How Organizations Can Minimize Unintentional Healthcare Recruitment Bias

Despite major positive shifts towards an inclusive workforce, social stereotypes and biases continue to influence the hiring process in healthcare. This is understandable: recruiters are human, and we all carry a set of unconscious biases that lead us to favor one group over another.

Recruitment bias, whether intentional or not, means narrower opportunities for healthcare applicants based on their race, gender, age, cultural appearance (like ethnic clothing), or accent. So how can we reduce bias and promote a more diverse healthcare system?

Why Does Recruitment Bias Happen?

Hiring bias goes all the way back to a recruiter’s core beliefs, upbringing, experiences, and worldview. Even recruiters who emphasize a fair hiring process may unintentionally fall into stereotypes that make them give unfair preference to one candidate over another.

Some examples of recruitment bias include:

·        Hiring a candidate similar to oneself (e.g., someone who comes from the same cultural background or alma mater)

·        Making mistaken assumptions (e.g., dismissing a candidate with tattoos as “unpresentable” or underestimating someone’s capabilities because of a foreign accent)

·        Making decisions based on intuition (“this person just doesn’t seem like a good fit”) rather than objective factors

Hiring bias may result in hiring the wrong person or, alternately, missing out on a high-potential candidate. In the long run, recruitment bias undermines the effort to create a diverse healthcare staff.

Why Healthcare Diversity Matters

As an industry that requires a lot of personal interaction, healthcare thrives on diversity. A diverse healthcare workforce makes it easier to understand, represent, and show empathy to patients from various ethnic, national, religious, cultural, and societal backgrounds.

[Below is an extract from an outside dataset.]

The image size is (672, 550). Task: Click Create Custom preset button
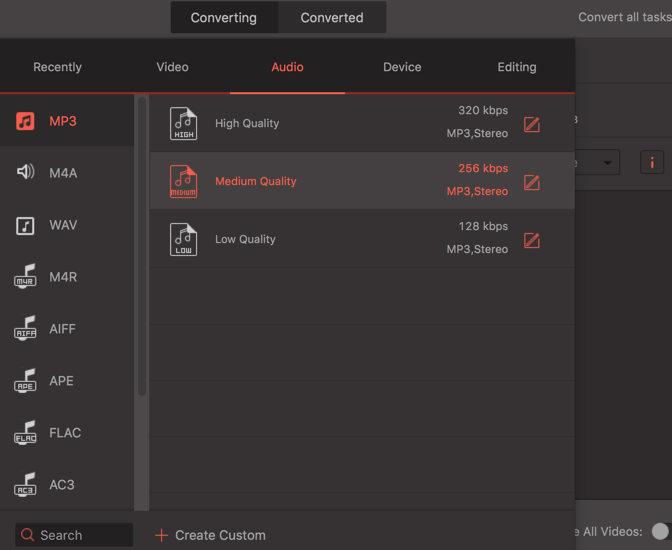pos(210,535)
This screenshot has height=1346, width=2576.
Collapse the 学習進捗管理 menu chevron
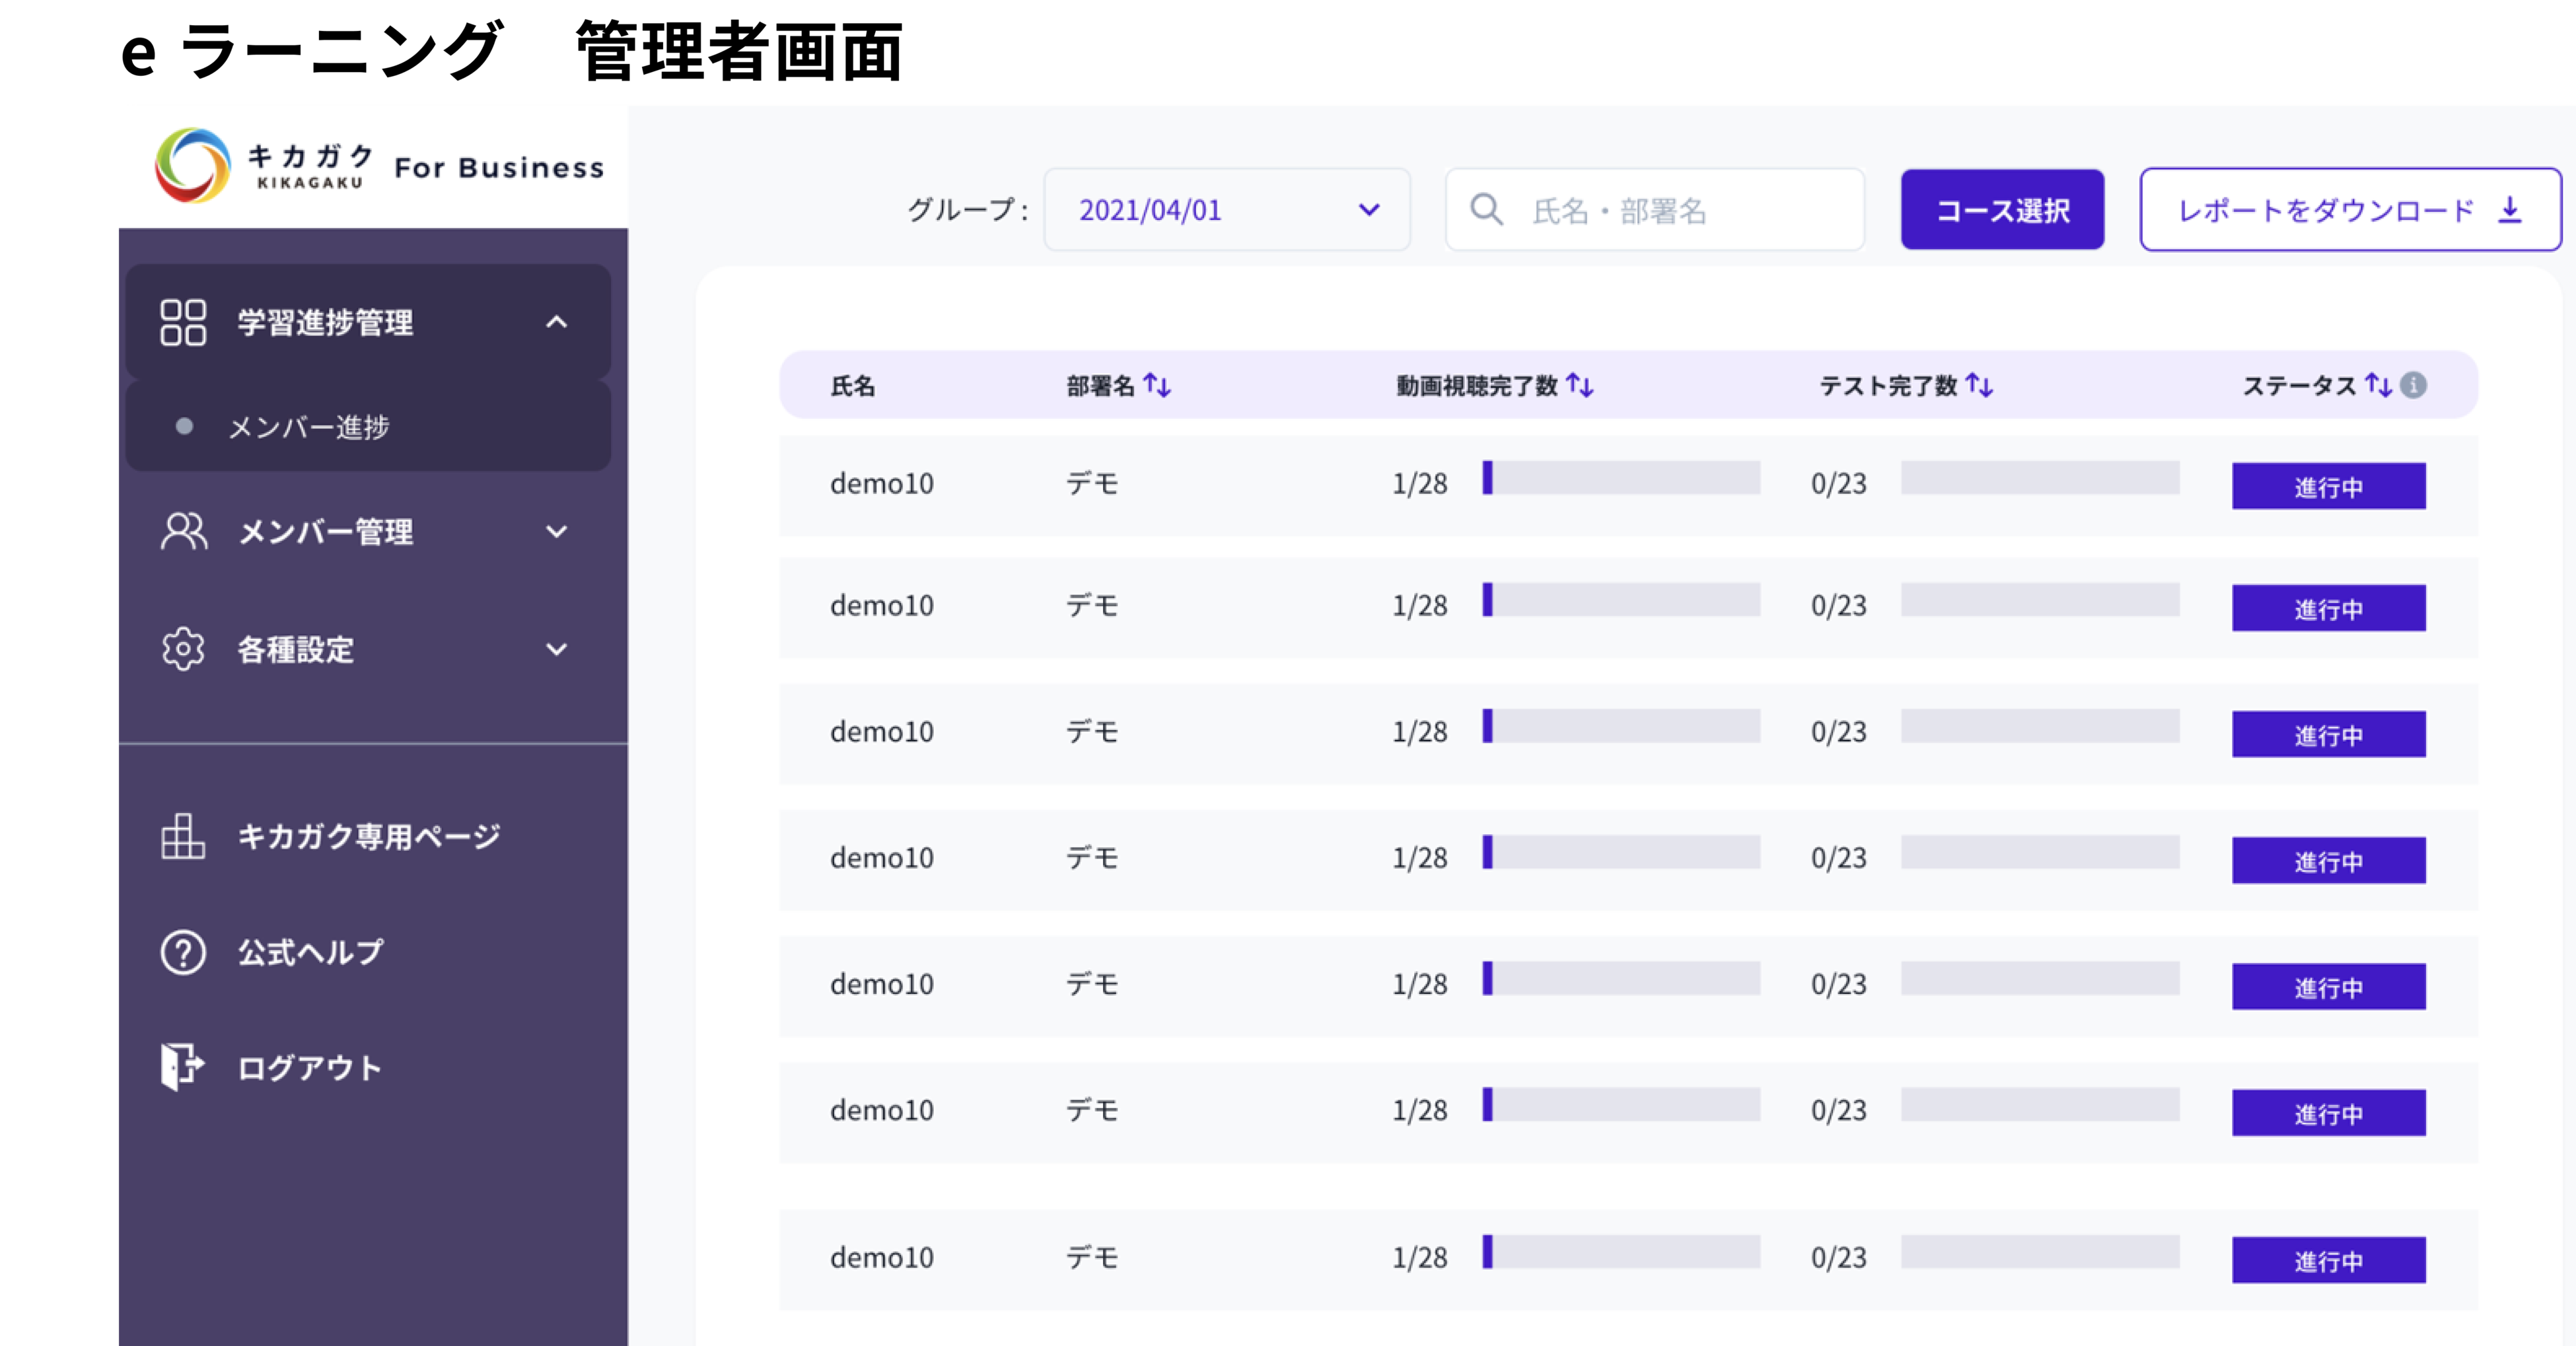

Furthermore, bilingual healthcare workers are invaluable when working with patients whose primary language is not English.

How to Reduce Bias in the Hiring Process

The following practices can help minimize hiring bias and move towards a fairer, more inclusive recruiting process in healthcare:

·        Create job listings that use gender-neutral, inclusive wording

·        Design a gender- and culture-neutral skill test that reflects the applicant’s capabilities in an objective way

·        Develop structured interview and hiring procedures that leave less room for bias

·        Make hiring decisions based on solid data and predictive analytics, not personal likes or dislikes

·        Get more people involved in the hiring process to provide a more varied and balanced perspective

·        Foster an organizational culture that promotes diversity, inclusion, and fair hiring

Some organizations use specialized software that removes any potentially bias-inducing data, like gender, name, age, address, and even school, from a candidate’s resume. This “blind” resume system helps avoid cultural and social stereotypes while hiring.